Fremont, Calif. – Mio, the No. 4-ranked GPS supplier, is planning a guerilla marketing campaign for its GPS portables over Black Friday that will include entertaining early-bird shoppers and providing product demos as the shoppers wait on line.

The company said it is considering marketing tactics such as serenading shoppers queued up by the door before the stores open, and handing out coffee and donuts. It also plans demos of the high-end features available on personal navigation devices (PNDs) to educate consumers, said marketing direcor Eric Larsen who likened the promotion to a Black Friday “block party.”

Participating stores were not yet available, but Mio sells through such retailers as Best Buy, Circuit City, CompUSA and RadioShack.

It was last year on Black Friday that a relatively unknown Mio put itself on the map by offering a door-buster $149 price tag on its C310X PND at Circuit City for one day. At the time, lower-end PNDs sold in the $299 to $499 range.

Larsen said the 310s sold out within minutes per location. “We would talk to the buyer in real time as the store opened and they would sell out while we were on the phone,” he said, noting that stores received 10 to 30 units each.

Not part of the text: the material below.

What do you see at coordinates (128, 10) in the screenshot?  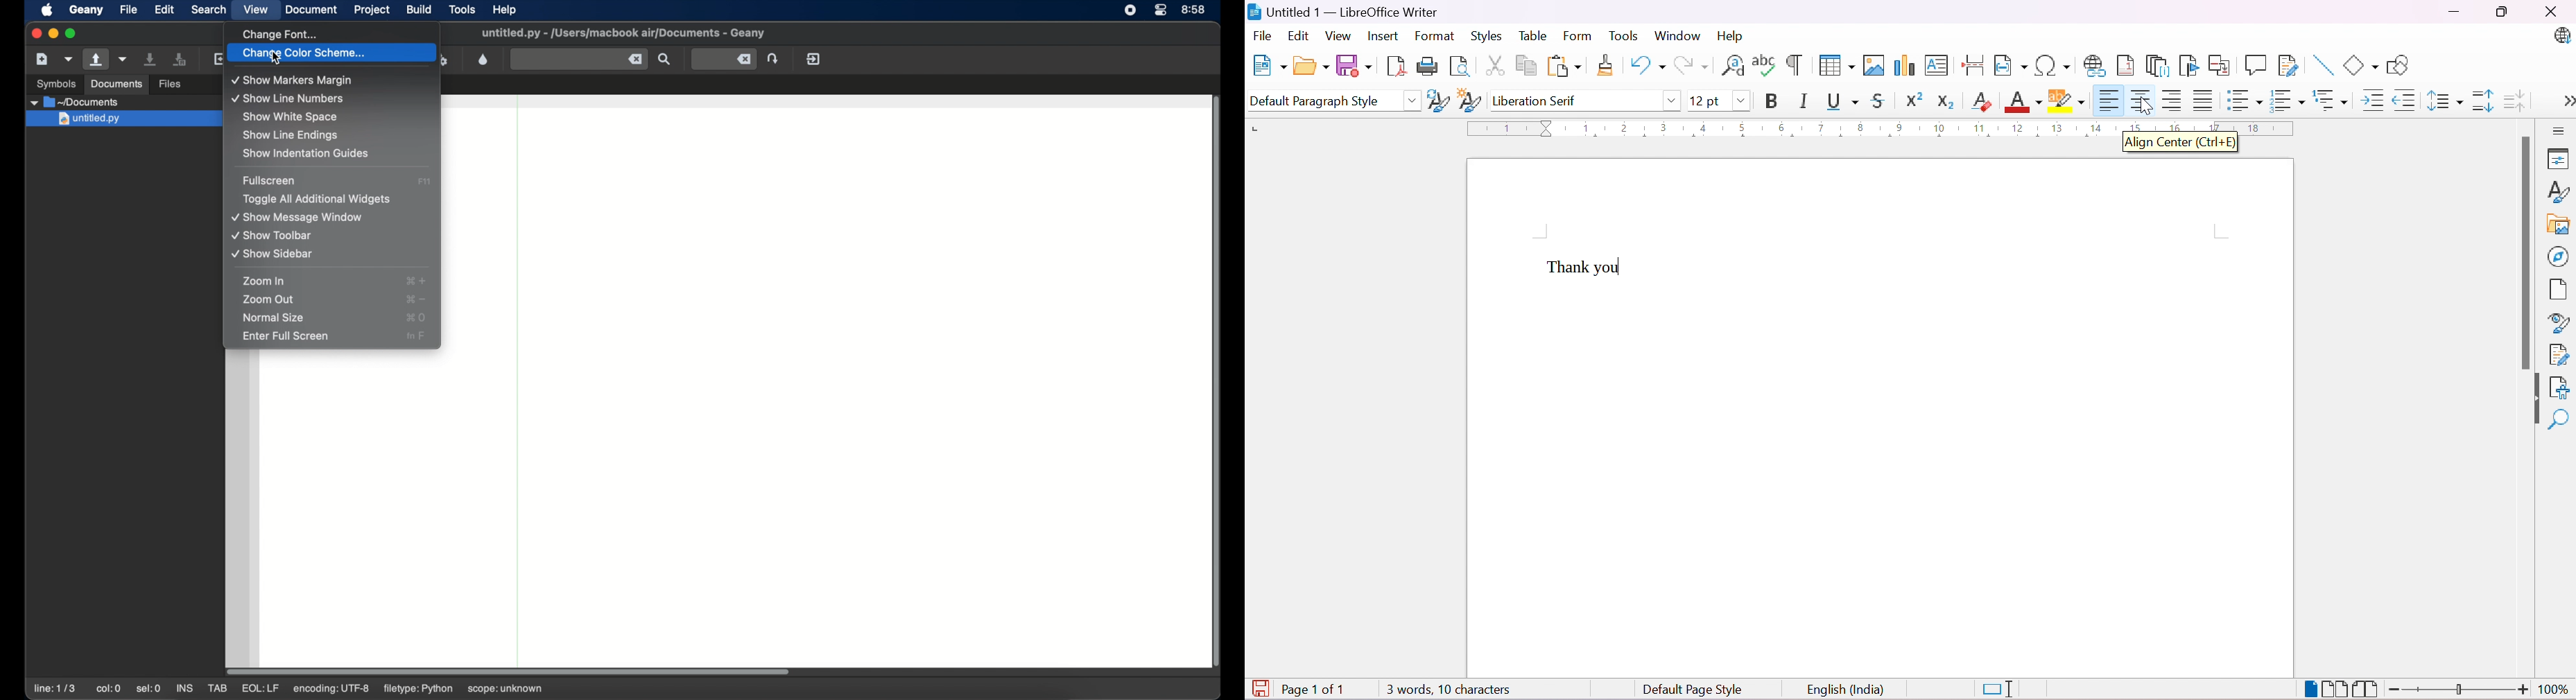 I see `file` at bounding box center [128, 10].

After Black Friday, pre-Christmas specials on the 310 rebounded back up to $249 and an occasional $199 price tag, still below the market mainstream.

“As we look back, the momentum built on just that one day has had a long residual effect for us,” said Kiyoshi Hamai Mio, sales and marketing senior director.

The company went from “nowhere” to a 37 percent market share for Black Friday week in 2006 when it moved 45,000 units. It ended the year with a 5 percent market share overall, said Larsen.

Year-to-date sales in 2007 through August place Mio in the No. 4 spot behind Garmin, TomTom and Magellan, with a 6.8 percent share in GPS unit sales to consumers, according to The NPD Group.

Larsen said Mio was able to build on the Black Friday momentum because it offered a family of GPS products while many suppliers offered only one.

“The buyers went to the manufacturers who could supply multiple products,” Larsen said.

Mio would not reveal upcoming Black Friday pricing at this time, but industry members say they expect to see door-busters as low as $79 to $99 for the industry.

Analyst Mike Ippolit of ABI Research agreed, “Mio is a rising star. Yes, they did come on with a broad range of products and they are innovating rather rapidly. Their new product has a camera in it so you can take pictures with your PND and geo-tag them. No one else is doing that.”

Mio is not, however, stealing share from other players as the market is growing rapidly, Ippoliti said.

Mio’s new camera/PND is the DigiWalker C720t shipping this month at a suggested $599 with a 4.3-inch screen. Users can snap a photo of a building or intersection or any location and then navigate to it in the future. This photo feature was first offered by the discontinued Navman brand, which was purchased by Mio’s parent company Mitac six months ago.

The 720t also operates as a standard PND with real-time traffic capability, Bluetooth, text-to-speech pronunciation of street names and a media player.